▶ **What you need to do**:
Where "computer" appears in a line of the entries below, that line should be copied.

—————

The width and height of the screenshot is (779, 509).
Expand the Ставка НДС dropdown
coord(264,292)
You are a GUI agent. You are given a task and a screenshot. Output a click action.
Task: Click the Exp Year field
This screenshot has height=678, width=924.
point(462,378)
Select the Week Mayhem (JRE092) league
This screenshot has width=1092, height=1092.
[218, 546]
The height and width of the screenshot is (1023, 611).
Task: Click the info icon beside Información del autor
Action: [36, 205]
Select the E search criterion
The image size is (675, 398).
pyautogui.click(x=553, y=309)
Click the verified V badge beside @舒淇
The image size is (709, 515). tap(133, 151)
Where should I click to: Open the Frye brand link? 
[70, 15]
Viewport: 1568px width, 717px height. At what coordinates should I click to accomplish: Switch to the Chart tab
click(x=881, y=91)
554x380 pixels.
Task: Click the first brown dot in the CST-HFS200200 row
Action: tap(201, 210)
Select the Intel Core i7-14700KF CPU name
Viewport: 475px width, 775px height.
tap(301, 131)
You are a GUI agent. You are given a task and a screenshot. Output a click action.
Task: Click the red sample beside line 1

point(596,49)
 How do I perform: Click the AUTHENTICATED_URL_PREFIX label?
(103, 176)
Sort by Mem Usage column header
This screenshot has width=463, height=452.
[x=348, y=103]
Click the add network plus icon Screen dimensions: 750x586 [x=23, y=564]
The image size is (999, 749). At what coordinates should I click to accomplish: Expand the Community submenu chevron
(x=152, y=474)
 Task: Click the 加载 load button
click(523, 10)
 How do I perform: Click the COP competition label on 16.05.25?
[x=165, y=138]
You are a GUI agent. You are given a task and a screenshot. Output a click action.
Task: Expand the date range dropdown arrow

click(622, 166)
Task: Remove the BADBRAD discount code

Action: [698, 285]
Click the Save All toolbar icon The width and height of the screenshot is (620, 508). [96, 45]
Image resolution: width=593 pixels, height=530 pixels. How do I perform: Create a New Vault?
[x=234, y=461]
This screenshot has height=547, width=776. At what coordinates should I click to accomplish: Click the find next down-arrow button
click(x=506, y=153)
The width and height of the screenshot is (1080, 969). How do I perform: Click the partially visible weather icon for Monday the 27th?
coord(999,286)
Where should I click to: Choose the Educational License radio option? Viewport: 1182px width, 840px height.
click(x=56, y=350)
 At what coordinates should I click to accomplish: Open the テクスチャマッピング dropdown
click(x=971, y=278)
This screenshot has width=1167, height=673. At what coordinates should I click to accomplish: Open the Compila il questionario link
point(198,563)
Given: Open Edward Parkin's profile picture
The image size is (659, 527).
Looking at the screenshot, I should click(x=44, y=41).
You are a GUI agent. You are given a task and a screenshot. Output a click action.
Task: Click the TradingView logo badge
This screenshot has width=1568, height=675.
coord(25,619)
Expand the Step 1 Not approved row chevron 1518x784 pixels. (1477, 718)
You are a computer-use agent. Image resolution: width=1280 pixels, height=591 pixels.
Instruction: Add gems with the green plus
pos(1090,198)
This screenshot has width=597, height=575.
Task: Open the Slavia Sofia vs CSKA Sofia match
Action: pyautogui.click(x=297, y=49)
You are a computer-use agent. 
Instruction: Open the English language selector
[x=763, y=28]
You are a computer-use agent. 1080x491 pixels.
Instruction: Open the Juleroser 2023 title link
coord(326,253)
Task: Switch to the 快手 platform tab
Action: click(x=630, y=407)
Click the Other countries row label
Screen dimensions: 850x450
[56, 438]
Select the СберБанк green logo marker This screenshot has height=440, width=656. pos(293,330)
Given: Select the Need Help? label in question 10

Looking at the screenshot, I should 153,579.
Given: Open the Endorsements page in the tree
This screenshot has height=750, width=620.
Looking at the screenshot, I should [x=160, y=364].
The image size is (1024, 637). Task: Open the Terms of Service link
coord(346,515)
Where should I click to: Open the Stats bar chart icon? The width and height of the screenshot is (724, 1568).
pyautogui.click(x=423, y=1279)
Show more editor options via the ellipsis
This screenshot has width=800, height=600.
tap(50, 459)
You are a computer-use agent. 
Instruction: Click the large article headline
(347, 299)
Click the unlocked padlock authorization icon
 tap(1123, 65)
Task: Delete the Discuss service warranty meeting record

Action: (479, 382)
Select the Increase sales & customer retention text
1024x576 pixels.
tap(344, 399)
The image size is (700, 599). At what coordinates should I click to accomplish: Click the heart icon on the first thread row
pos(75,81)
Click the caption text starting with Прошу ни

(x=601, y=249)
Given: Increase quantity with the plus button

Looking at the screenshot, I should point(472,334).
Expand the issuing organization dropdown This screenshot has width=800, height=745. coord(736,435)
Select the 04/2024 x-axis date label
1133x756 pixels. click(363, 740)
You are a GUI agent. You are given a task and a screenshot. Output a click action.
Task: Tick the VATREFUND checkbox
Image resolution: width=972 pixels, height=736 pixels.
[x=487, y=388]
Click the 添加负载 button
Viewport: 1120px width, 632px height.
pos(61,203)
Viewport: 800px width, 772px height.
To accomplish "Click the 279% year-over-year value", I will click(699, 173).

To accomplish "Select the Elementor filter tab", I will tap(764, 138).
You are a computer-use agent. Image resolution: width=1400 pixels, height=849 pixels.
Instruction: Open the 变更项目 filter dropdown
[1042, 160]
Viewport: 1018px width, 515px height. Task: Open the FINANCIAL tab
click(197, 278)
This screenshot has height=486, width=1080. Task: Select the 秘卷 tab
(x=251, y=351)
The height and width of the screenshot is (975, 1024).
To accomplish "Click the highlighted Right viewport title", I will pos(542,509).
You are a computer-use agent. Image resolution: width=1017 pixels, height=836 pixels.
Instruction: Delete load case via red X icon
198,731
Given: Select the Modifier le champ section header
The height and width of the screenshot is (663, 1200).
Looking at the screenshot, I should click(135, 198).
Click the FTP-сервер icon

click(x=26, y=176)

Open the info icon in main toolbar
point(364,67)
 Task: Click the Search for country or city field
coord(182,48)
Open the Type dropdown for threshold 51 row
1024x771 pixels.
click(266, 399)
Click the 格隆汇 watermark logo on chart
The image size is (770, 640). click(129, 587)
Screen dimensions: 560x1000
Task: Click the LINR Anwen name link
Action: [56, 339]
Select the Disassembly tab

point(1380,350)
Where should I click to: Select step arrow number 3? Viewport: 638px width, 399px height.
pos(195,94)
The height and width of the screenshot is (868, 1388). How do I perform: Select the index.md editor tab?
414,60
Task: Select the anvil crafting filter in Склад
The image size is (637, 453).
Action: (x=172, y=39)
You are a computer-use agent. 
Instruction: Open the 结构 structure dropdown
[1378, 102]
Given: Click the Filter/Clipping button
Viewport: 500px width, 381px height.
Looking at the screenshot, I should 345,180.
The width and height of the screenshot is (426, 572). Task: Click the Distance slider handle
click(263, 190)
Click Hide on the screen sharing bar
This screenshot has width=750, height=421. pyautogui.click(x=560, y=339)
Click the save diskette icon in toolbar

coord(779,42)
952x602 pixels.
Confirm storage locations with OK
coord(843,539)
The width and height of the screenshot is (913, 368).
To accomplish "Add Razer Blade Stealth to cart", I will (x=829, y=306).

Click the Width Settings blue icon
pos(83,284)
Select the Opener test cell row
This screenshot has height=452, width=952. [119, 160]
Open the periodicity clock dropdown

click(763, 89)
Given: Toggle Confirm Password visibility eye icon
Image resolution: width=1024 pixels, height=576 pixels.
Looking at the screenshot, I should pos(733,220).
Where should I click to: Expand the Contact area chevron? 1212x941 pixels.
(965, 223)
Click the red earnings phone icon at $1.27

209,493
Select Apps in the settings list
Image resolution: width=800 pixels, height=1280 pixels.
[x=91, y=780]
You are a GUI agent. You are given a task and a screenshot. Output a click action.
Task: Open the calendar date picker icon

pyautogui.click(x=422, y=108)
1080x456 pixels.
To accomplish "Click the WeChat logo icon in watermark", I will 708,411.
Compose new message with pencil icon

—————

▶ **Exercise solution**:
You are a computer-use agent. Image resolution: width=1280 pixels, height=591 pixels.
You are a computer-use agent. 
You are a computer-use agent. 1080x491 pixels.
You are a computer-use agent. 
You are a computer-use agent. Image resolution: width=1400 pixels, height=849 pixels.
You are a computer-use agent. Image resolution: width=1017 pixels, height=836 pixels.
You are a computer-use agent. 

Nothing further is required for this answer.